张友士早就在林崖抵京之前就被贾珍拿着丰厚到令人心惊的诊金恭恭敬敬送出了府,府里既没有请大夫也没有抓药,秦可卿就由她的两个自小相伴的大丫头宝珠、瑞珠陪着,孤零零躺在她那间美轮美奂、奇珍异宝多似破铜烂铁的香闺里。
其实经过大半年的调理,秦可卿面上的气色比起刚落胎小产时已经好了许多,这会子哪怕是卸了脂粉细瞧,也看不出她有什么病色,只是她眼中弥漫着的绝望太过明显,让她整个人都显得死气沉沉、生机断绝,纵有倾城美貌也不复往日灵动摄人。
秦可卿无法不绝望。
虽然还是雕梁画栋住着,龙肝凤髓吃着,昨儿院子里一个粗使的丫头还因为想要另攀高枝对出去传话的宝珠口出恶言而被贾珍活活打死,她却知道自己是逃不过少年夭亡的命了。

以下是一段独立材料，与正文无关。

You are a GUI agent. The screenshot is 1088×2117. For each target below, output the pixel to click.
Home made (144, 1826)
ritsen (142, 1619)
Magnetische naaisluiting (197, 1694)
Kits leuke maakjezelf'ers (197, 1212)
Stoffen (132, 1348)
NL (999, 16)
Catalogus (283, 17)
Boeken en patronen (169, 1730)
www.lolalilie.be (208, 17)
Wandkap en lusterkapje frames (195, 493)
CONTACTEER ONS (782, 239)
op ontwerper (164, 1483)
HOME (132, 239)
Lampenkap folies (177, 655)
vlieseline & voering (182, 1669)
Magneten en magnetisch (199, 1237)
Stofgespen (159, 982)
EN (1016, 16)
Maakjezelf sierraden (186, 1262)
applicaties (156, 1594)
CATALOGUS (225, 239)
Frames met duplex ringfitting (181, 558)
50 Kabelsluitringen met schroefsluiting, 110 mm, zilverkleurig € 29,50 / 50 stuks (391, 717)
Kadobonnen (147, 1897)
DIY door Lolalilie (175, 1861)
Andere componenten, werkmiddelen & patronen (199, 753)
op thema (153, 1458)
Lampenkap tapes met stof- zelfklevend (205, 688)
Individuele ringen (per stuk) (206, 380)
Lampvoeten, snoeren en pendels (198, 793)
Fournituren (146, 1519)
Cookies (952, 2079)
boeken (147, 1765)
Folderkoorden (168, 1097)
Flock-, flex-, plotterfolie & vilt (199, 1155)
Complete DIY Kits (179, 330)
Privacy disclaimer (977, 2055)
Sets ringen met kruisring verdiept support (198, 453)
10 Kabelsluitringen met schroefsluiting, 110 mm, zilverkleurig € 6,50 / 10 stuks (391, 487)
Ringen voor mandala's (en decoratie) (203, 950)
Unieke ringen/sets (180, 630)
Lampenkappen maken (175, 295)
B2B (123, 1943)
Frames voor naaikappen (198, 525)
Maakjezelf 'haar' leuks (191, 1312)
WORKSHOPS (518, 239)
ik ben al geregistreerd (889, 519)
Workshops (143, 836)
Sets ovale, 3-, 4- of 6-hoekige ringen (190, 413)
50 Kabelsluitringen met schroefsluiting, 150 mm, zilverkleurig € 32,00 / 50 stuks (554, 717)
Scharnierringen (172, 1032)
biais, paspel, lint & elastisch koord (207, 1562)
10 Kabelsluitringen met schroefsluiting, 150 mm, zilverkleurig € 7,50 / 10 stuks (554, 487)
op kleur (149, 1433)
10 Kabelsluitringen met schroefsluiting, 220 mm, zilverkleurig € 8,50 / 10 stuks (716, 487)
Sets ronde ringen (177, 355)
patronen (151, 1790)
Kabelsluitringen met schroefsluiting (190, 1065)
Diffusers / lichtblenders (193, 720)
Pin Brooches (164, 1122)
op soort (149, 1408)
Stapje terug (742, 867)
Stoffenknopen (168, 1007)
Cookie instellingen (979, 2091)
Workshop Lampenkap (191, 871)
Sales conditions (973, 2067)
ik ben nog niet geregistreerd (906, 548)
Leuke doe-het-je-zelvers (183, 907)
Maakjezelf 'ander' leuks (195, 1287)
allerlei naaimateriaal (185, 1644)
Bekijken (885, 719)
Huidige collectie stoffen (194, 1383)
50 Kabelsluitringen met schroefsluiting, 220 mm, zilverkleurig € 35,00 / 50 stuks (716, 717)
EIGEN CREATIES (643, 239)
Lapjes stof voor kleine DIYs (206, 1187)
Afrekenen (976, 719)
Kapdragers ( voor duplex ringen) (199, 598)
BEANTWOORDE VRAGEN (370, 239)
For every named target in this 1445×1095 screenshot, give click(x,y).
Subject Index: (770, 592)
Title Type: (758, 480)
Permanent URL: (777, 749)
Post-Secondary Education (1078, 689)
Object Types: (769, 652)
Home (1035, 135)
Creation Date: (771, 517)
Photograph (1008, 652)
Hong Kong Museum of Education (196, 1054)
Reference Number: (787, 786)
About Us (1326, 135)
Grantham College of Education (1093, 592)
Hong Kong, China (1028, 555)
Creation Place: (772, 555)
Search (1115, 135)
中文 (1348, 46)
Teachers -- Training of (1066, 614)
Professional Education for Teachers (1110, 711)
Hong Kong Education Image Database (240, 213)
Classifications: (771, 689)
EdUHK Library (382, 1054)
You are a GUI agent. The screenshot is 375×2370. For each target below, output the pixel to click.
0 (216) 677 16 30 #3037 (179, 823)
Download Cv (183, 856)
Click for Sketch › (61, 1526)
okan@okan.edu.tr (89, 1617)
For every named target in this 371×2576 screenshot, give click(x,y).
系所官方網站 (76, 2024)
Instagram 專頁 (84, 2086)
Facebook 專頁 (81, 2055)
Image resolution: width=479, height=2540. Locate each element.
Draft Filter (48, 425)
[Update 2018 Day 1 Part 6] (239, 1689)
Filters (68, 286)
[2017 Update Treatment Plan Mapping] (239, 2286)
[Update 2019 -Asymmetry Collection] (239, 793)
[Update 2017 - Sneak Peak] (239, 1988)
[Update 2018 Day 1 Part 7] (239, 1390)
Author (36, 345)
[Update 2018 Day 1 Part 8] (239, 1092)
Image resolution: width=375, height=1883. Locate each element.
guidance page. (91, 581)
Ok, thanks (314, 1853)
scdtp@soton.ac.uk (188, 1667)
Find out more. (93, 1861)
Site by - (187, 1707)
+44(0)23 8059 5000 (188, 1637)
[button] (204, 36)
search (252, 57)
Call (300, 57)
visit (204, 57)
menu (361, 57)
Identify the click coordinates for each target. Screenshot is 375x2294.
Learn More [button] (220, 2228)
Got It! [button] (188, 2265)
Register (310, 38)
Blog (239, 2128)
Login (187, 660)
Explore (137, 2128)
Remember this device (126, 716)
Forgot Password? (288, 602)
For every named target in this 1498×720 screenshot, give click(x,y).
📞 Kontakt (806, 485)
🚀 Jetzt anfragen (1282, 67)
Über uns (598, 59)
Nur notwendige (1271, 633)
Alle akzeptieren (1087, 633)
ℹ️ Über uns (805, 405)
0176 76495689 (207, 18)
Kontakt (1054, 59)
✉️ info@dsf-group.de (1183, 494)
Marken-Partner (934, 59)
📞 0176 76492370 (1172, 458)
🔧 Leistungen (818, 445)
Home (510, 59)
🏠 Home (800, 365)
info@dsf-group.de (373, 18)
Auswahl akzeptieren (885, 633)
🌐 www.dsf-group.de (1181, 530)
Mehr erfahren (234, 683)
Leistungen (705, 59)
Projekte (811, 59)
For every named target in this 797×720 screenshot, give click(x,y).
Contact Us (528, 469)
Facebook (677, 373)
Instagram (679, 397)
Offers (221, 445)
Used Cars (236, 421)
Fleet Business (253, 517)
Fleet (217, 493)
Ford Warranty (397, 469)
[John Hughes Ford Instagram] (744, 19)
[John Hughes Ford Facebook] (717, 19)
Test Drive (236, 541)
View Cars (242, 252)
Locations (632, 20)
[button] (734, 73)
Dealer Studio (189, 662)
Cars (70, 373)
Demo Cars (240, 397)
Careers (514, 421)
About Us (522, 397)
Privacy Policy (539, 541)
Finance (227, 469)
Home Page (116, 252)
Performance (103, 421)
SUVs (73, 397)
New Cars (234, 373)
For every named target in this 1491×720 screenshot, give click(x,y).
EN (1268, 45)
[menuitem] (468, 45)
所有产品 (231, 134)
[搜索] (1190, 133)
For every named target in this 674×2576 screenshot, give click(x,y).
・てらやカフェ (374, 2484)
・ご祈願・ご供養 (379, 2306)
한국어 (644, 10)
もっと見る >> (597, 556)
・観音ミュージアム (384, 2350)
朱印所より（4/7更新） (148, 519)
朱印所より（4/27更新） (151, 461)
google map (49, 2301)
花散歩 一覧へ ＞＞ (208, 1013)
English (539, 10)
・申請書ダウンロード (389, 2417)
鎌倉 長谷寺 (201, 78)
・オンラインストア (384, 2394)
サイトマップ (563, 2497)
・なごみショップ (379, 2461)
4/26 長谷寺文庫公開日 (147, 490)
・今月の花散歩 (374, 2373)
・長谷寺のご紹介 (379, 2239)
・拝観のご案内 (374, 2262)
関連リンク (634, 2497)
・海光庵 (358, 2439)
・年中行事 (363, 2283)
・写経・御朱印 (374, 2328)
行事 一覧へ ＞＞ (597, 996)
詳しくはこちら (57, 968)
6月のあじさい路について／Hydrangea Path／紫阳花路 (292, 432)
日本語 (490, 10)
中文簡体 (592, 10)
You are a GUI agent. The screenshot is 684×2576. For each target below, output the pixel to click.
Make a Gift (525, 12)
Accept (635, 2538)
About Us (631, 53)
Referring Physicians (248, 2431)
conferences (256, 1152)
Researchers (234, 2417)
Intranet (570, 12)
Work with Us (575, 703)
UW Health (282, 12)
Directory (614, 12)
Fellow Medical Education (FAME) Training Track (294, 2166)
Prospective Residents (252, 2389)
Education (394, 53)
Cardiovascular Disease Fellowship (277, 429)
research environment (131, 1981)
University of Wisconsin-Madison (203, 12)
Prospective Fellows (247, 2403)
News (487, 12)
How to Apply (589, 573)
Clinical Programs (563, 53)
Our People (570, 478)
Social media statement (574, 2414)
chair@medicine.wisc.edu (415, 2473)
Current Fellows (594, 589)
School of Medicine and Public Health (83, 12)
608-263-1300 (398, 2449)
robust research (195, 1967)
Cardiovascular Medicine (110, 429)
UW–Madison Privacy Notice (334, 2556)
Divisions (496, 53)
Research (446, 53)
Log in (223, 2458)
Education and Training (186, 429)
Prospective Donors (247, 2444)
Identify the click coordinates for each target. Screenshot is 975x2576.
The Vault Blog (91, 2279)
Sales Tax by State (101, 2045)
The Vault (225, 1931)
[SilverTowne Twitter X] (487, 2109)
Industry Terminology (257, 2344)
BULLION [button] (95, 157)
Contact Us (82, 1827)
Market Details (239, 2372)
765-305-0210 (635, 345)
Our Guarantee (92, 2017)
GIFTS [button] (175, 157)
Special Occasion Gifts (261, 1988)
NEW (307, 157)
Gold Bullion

秦可卿根本就不是什么养生堂里无父无母的孤女,她本人也对自己的身世一清二楚。她的母亲,便是原本应当和亲塞外的真正的贞静公主。贞静公主与先太子有了不该有的情份,使了偷天换日的计策出来做了先太子的外室,又有了她。先太子当年是打算着等到自己登基就把秦可卿母女接进宫去,谁知人算不如天算,他自己先一步走了,太子系大厦倾倒,贞静公主如水一样的美人经不起风浪,也在秦可卿儿时撒手人寰。随后秦可卿便被秦业抱走,又被别有居心的贾敬聘给了自己的孙子。
就是因为清楚自己的身世,秦可卿比任何人都明白,她能顶着五品小官养女的身份嫁入宁国府做嫡长孙媳凭的根本不是什么德言容功,唯一的理由就是她是先太子的外室女,贾氏一族觉得她的嫡兄也许能成为本朝的第二位皇太孙、君临天下,想要靠着她飞黄腾达。
不然她一个做媳妇的,也没有什么硬仗腰子的娘家,哪里就能把占了孝道大义的继婆婆尤氏逼成那样?一进门就越过婆婆当家理事,那时候尤氏还颇得宠,她跟公公贾珍也是清清白白。
可是如今,这天变了。
西府荣国公一只心底下始终更看好甄贵妃一系,秦可卿心里清楚的很,两府之间也曾经为此发生过不少龌龊,中间又夹杂了个墙头草随风倒的王家,她为了帮两个王家姑娘醒醒神还特地下过薛家人的面子。
之前她心痛腹内孩儿,迟迟下不定决心送这不该来的孩子一程,贾珍甚至头脑发昏,想要她把孩子生下来,当贾蓉的孩子养大,王家借西府的手帮她定心,也是应有之义,所以无论是失了孩子后郁郁阴沉了几日的贾珍还是夜里偷偷流泪的她,都没有跟西府闹僵,今年早些时候还大肆操办了一场两府合欢的宴席。
原本以为这样人人都藏了一肚子算计的日子至少还要熬好些年头,没想到西府这么快就说服了贾珍父子。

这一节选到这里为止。